• **Exercices**
[1] Relevez chaque titre de film cité entre guillemets dans la critique d'« Ad Astra », en ne notant chaque titre qu'une fois.
[2] Répondez à ces questions sur la critique d'« Ad Astra » :
(a) Quel acteur joue Roy McBride ?
(b) Autour de quelle planète orbite l'expédition du père ?
(c) Vers quoi la caméra fait-elle dériver l'image dans le premier plan ?
[3] Poursuivez la critique d'« Ad Astra » à partir de sa dernière phrase.

─── Texte

Dans le cas de la science-fiction, cela ne m’était pas arrivé depuis des années, peut-être même depuis ma découverte d’« Abyss », ou « A.I. Intelligence Artificielle ». Sortir du film, et rester là, sceptique, jusqu’à ce qu’il devienne une véritable obsession, pour finalement me rendre compte que ce que je lui reprochais initialement pouvait se muer en sa plus étonnante qualité. S’il me reste encore un semblant de crédibilité, un retour sur le dernier né de James Gray, « Ad Astra », semble primordial, jusqu’à me reprogrammer une séance, ce que je n’avais pas fait depuis « Hacker », en 2015. Si « Ad Astra » est certes imparfait, c’est un film qui a le mérite de regarder son public, les yeux dans les yeux, et cela per aspera ad astra. Narrant, dans un futur proche, l’odyssée stellaire de Roy McBride (Brad Pitt) vers son père, dont l’expédition funeste orbite autour de Neptune, ce gouffre des chimères, alimenter par l’ensemble des thématiques inhérentes au cinéma de James Gray, met en exergue une véritable transmission entre fantômes, dans laquelle chaque constellation est une douleur. On y retrouve l’envie de filmer l’espace à la manière d’une vie cachée, au delà du solaire et du lunaire, à l’image des trajectoires que prenaient déjà « Interstellar » et « First Man », quelques années plus tôt. Sauf que James Gray peint le cosmos d’une manière bien plus despotique, comme le stipule le premier plan : du vide spatial, la caméra pivote jusqu’à faire dériver l’image vers la terre. Durant ces premières secondes, apparaît alors un halo de lumière, découpé par le mouvement de l’image. Nous sommes prévenus, l’un des piliers du film sera l’axe de la déconstruction : celle de l’idéal pionnier, des rapports humains, et de la nébuleuse intime d’un héros dont le casque miroir nous renvoie au vide sommeillant en lui, et en nous.

──────
─── Données

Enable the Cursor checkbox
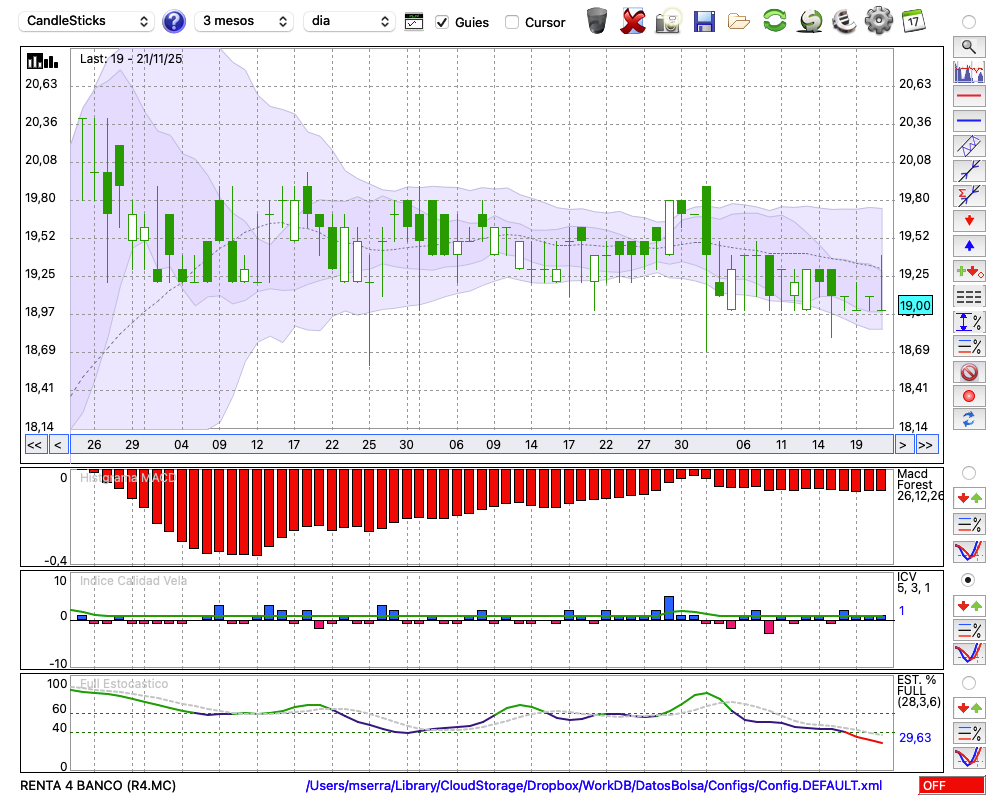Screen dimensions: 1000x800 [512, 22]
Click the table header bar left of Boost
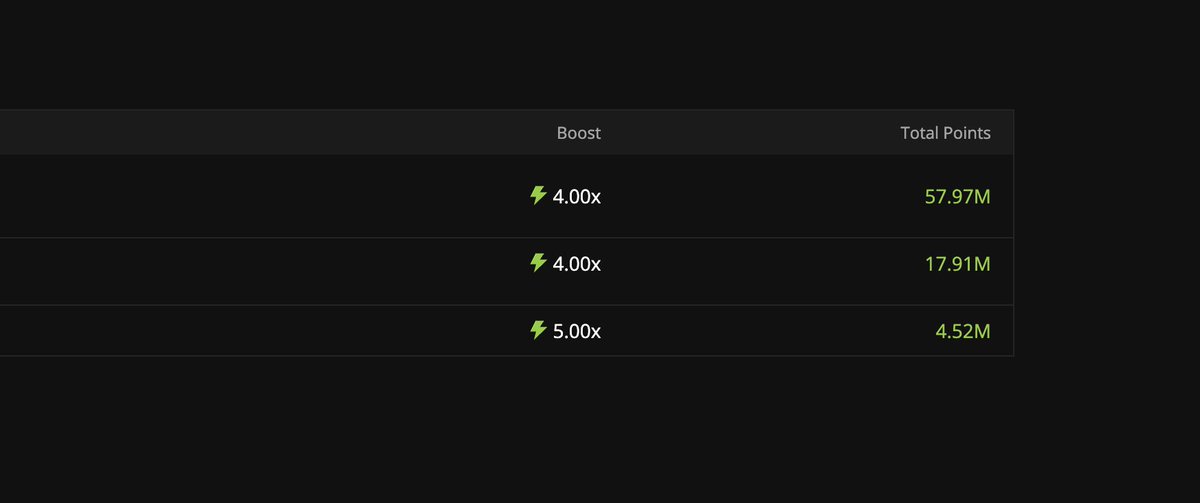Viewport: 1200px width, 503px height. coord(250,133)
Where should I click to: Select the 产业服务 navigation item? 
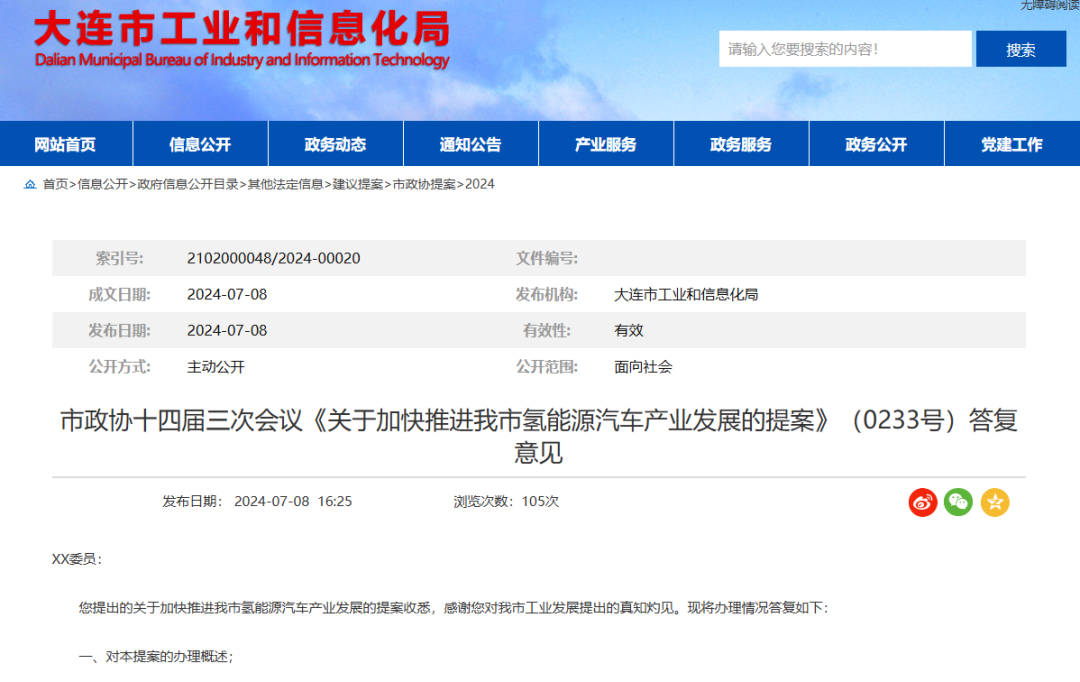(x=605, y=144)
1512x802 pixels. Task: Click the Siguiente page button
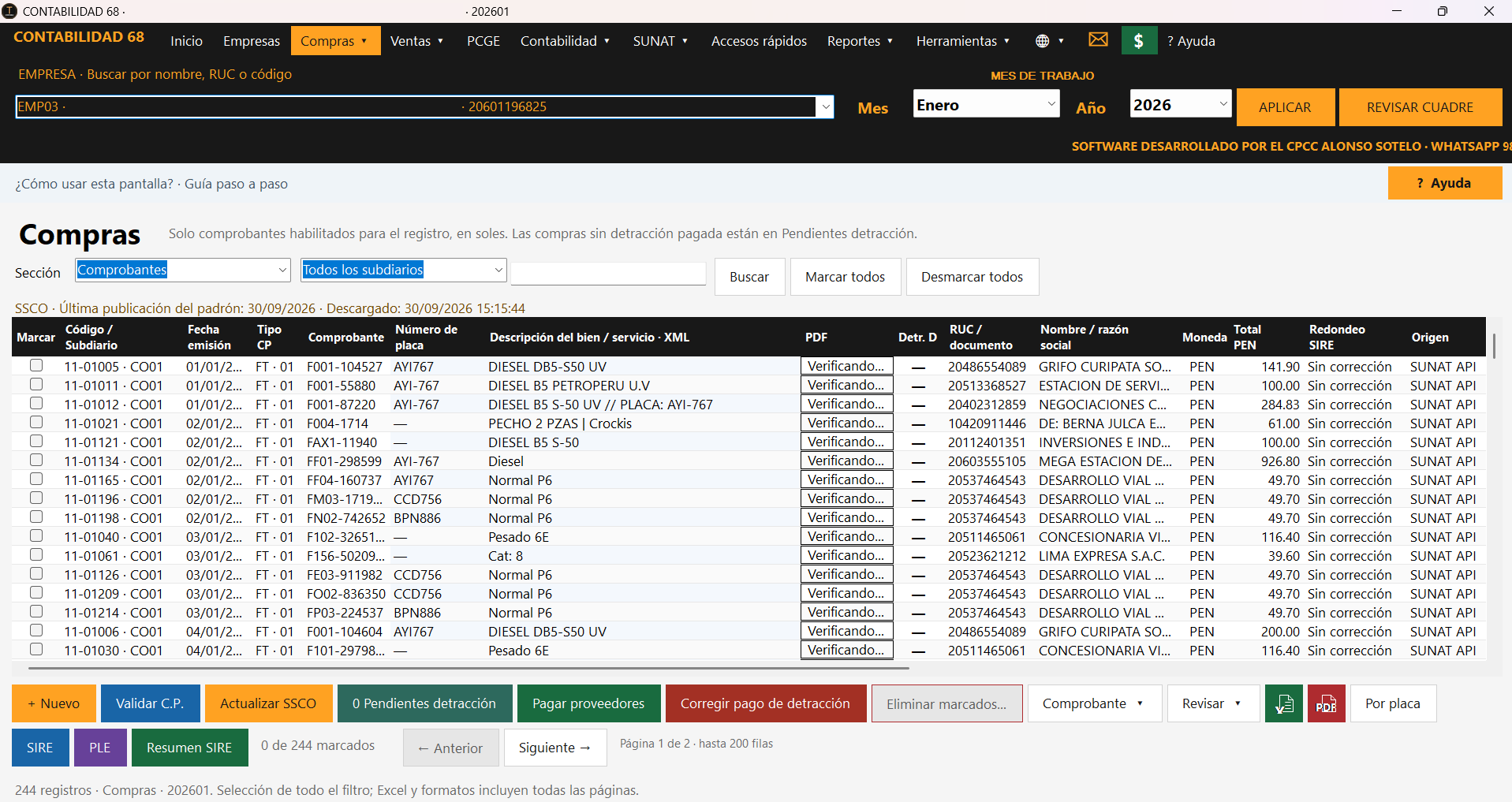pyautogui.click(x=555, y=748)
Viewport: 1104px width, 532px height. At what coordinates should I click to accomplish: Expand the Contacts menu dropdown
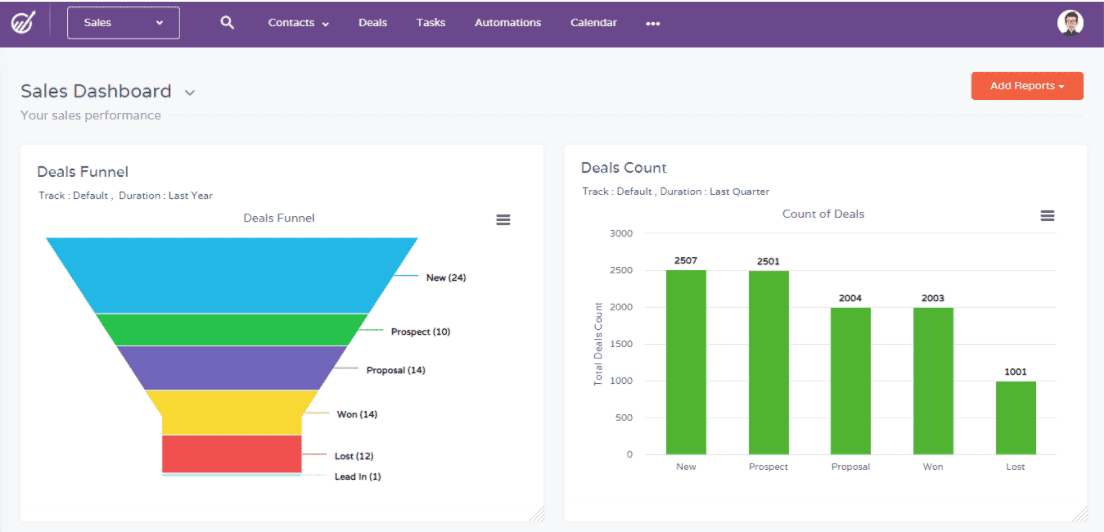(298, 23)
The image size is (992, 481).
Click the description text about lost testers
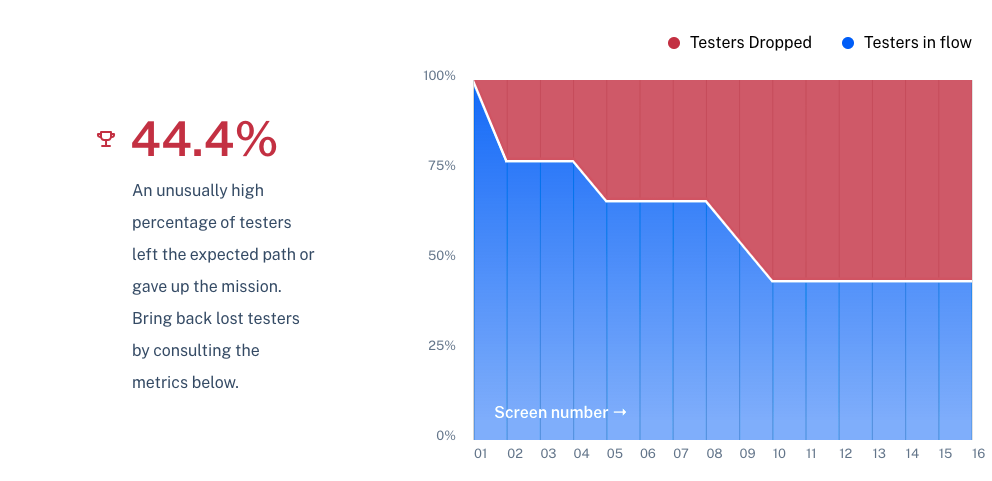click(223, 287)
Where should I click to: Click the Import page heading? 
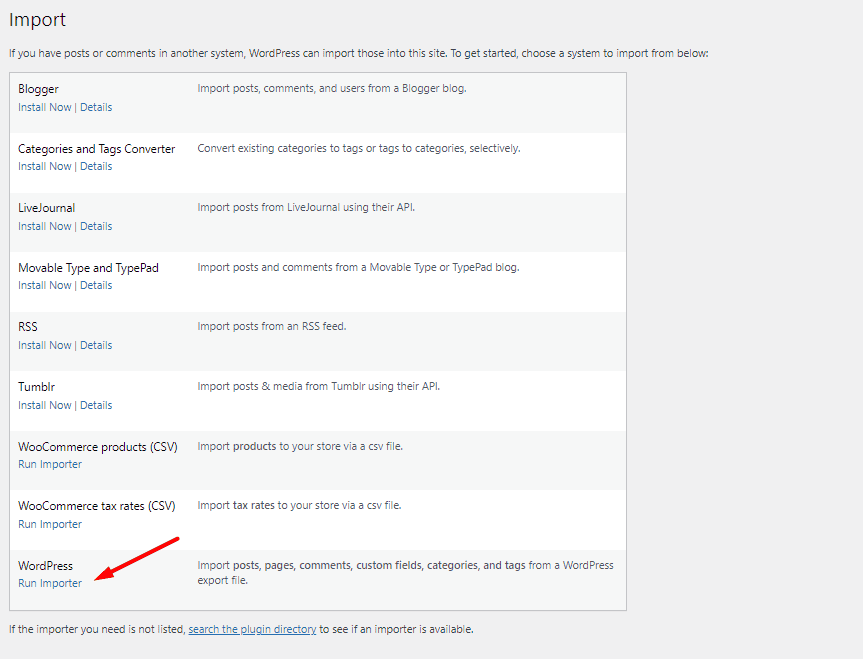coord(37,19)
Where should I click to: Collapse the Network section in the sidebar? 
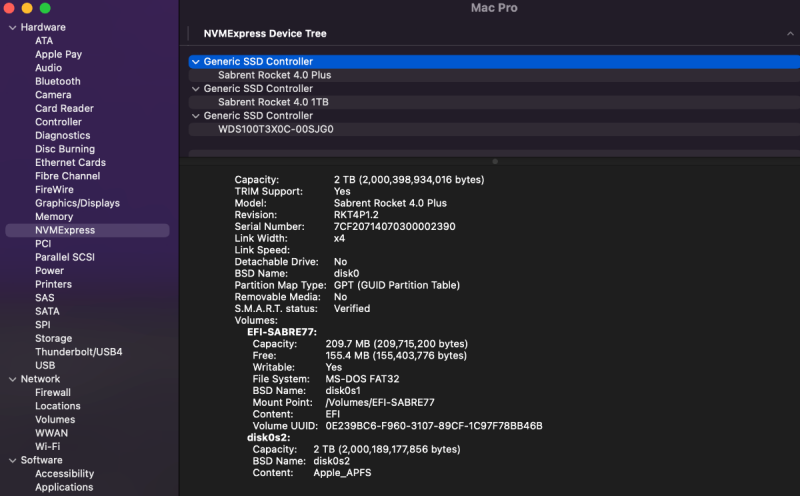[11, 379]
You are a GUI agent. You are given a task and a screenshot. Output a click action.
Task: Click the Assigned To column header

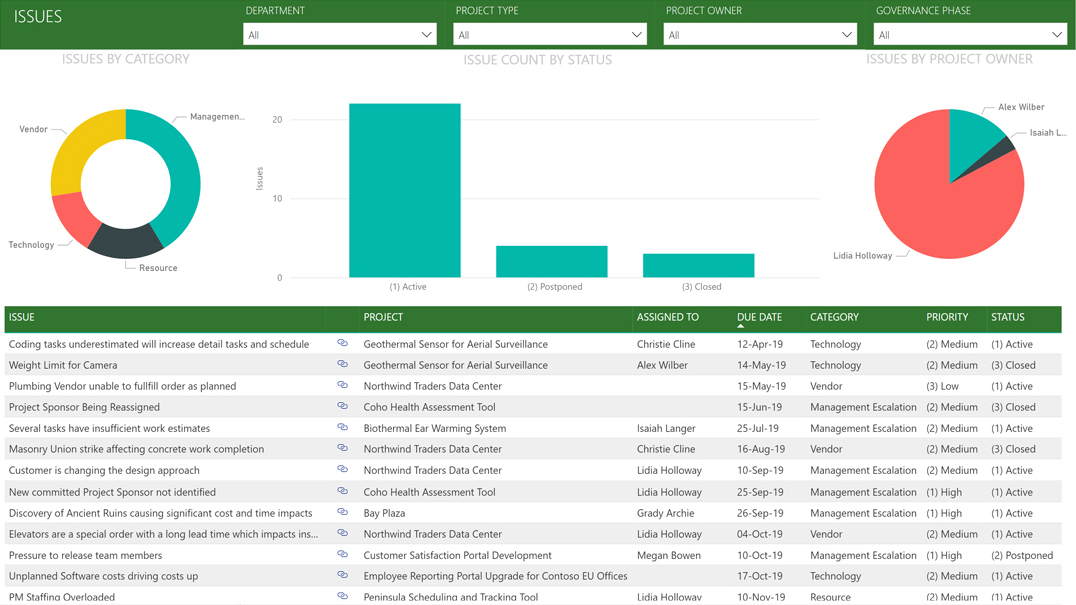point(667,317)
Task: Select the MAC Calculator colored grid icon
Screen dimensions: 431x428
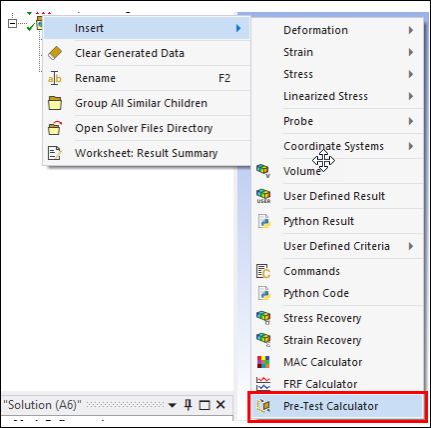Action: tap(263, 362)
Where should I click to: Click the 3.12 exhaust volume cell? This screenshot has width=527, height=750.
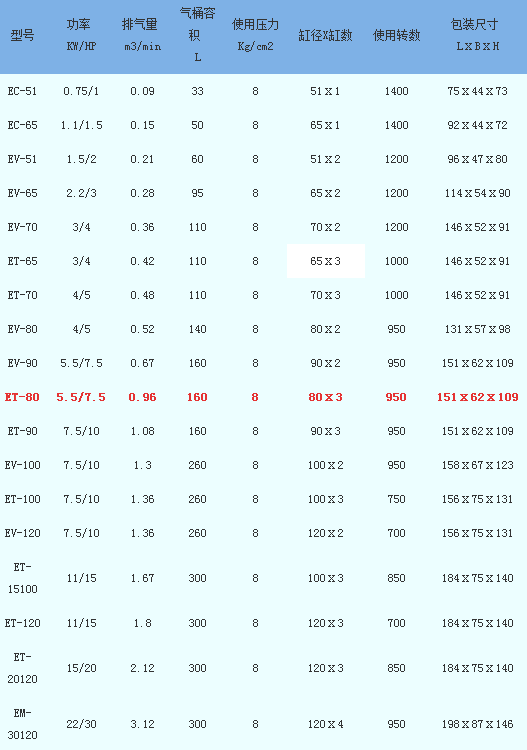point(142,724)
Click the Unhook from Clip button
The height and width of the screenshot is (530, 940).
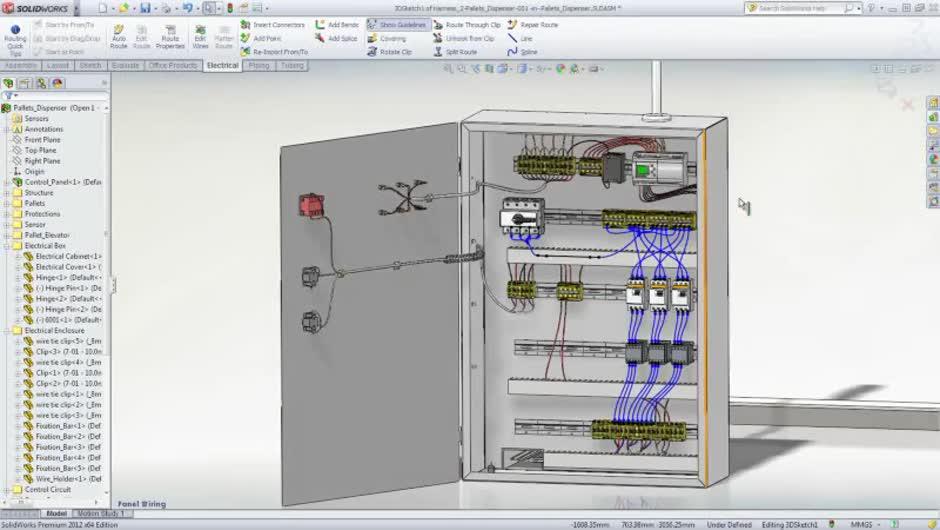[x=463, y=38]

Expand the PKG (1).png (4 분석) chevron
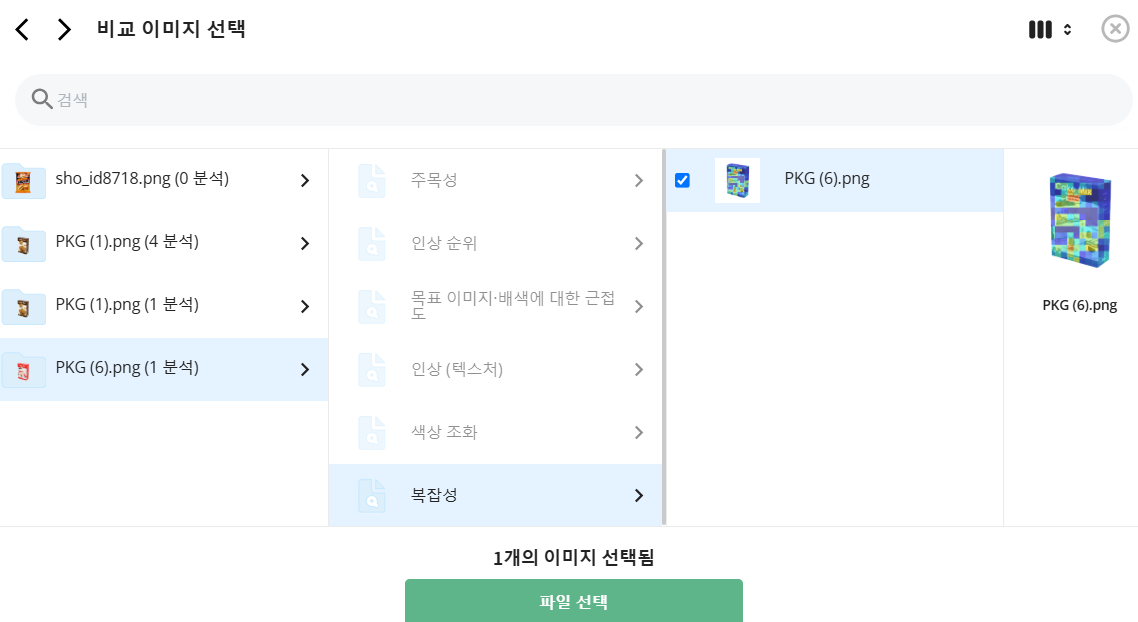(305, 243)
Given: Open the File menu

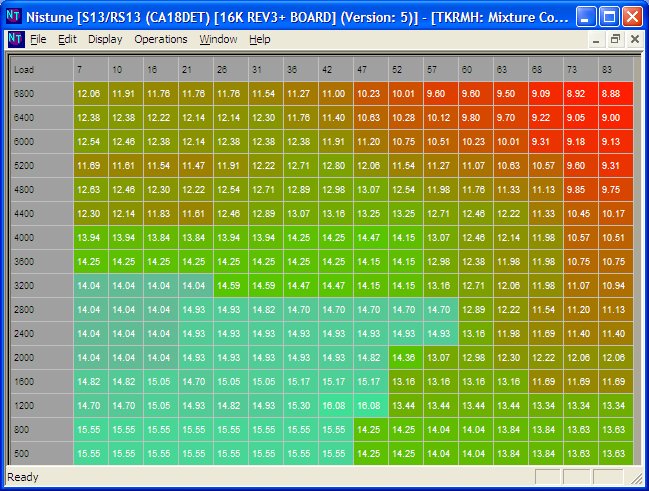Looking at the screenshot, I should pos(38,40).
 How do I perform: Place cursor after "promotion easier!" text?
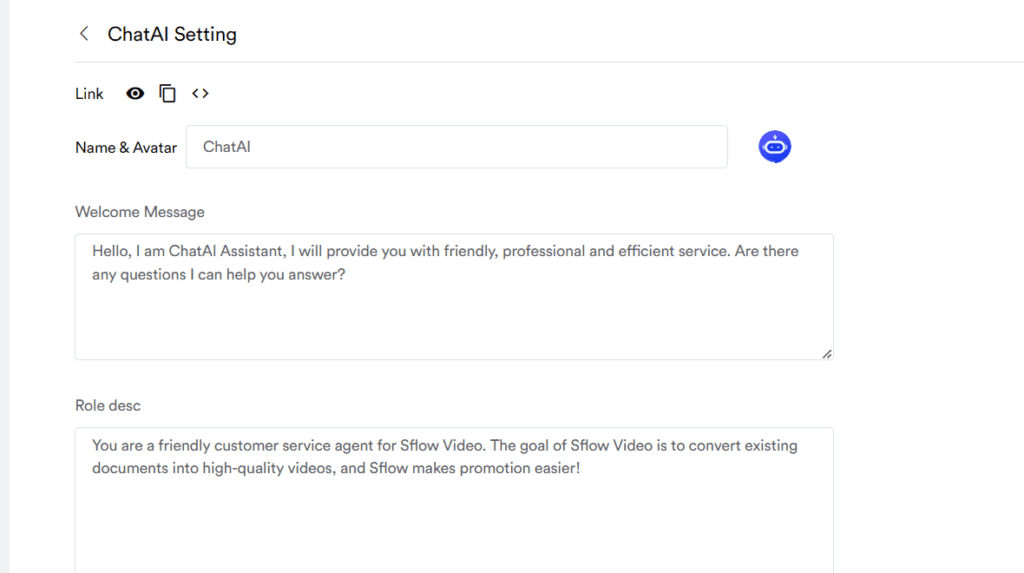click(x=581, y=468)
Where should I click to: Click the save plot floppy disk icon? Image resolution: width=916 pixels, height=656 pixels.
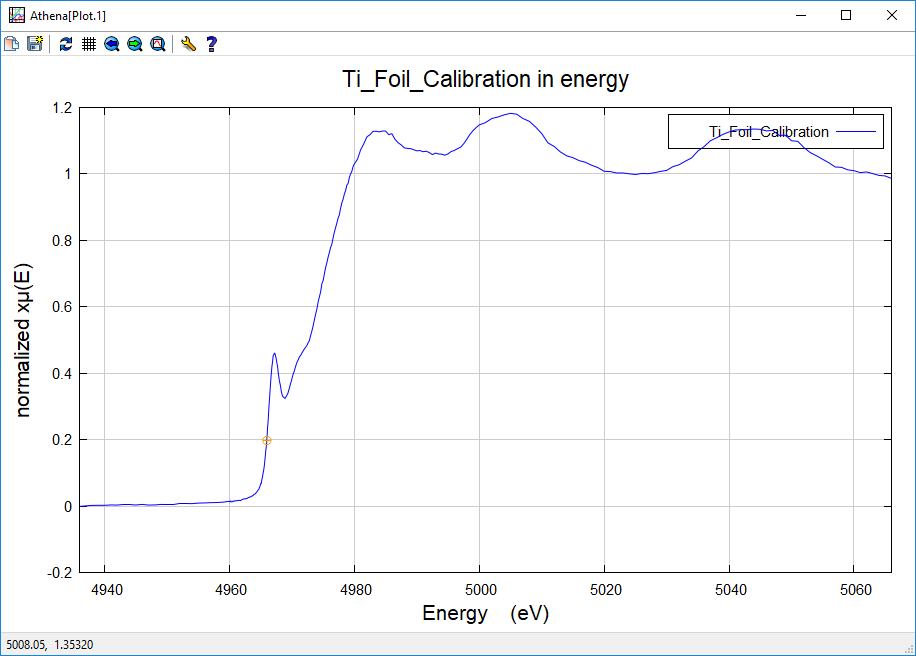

──────

• **Réponses finales**
[1] « Abyss », « A.I. Intelligence Artificielle », « Ad Astra », « Hacker », « Interstellar », « First Man »

[2]
(a) Brad Pitt
(b) Neptune
(c) Vers la terre

[3]
Cette déconstruction, c’est donc celle d’un héros : le fameux Roy McBride, projeté en pilotage automatique dans un voyage initiatique jusque sous les vents de Neptune. D’ailleurs, dés le début du film, le personnage chute sur Terre depuis l’espace, tout comme la structure sur laquelle il était positionner. Un homme, suivit par un monde. De quoi déjà interpeller sur ce qui enclenche notre propre perte. Un angle que le film ne cessera d’aborder. L’homme comme « dévoreur de monde » (ici la Lune), mais aussi comme bourreau de ses sentiments.


Ce qui interpelle d’emblée dans « Ad Astra », c’est que c’est un film sans lieu, pour ne pas dire sans temps. Le seul lieu qui n’acquit un certain intérêt de la part de James Gray, c’est cette fissure, la plus élémentaire de l’expérience humaine : la faiblesse. Roy McBride a beau être un héros, et le premier de la classe, il n’est qu’un paria. Son existence se fait dans l’ombre de son nom, son père disparu étant une célébrité. Il est en permanence soumis à un test psychologique, censé déterminer ses capacités et ressemblant plus à un Big Brother qu’autre chose. Mais il est surtout voué à une chose : répéter les erreurs de ce père qu’il recherche. Formellement peint de manière relativement académique, « Ad Astra » masque ainsi un cheminement orchestré avec une finesse inouïe : le film ne traite pas la force comme l’opposée de la faiblesse, mais la force comme l’acceptation de la faiblesse. Car qu’est-ce qui pousse les McBride (père et fils) à quitter la Terre ? Tout simplement la peur de leur vulnérabilité. Rappelons que le père de Roy McBride est parti pour Neptune quand celui-ci n’était encore qu’un enfant. Ce dernier est donc destiné à associer sa masculinité à l’absence. Tout le long du film, ses collègues s’enthousiasment : « quel courage votre père ! », « un homme brillant votre père ! ». Mais qu’à fait le père de Roy ? Il est tout simplement parti très loin, parmi les étoiles, avec des objectifs illusoires. Comme si ce monde avait préféré oublier que courage ne va pas nécessairement de paire avec distance.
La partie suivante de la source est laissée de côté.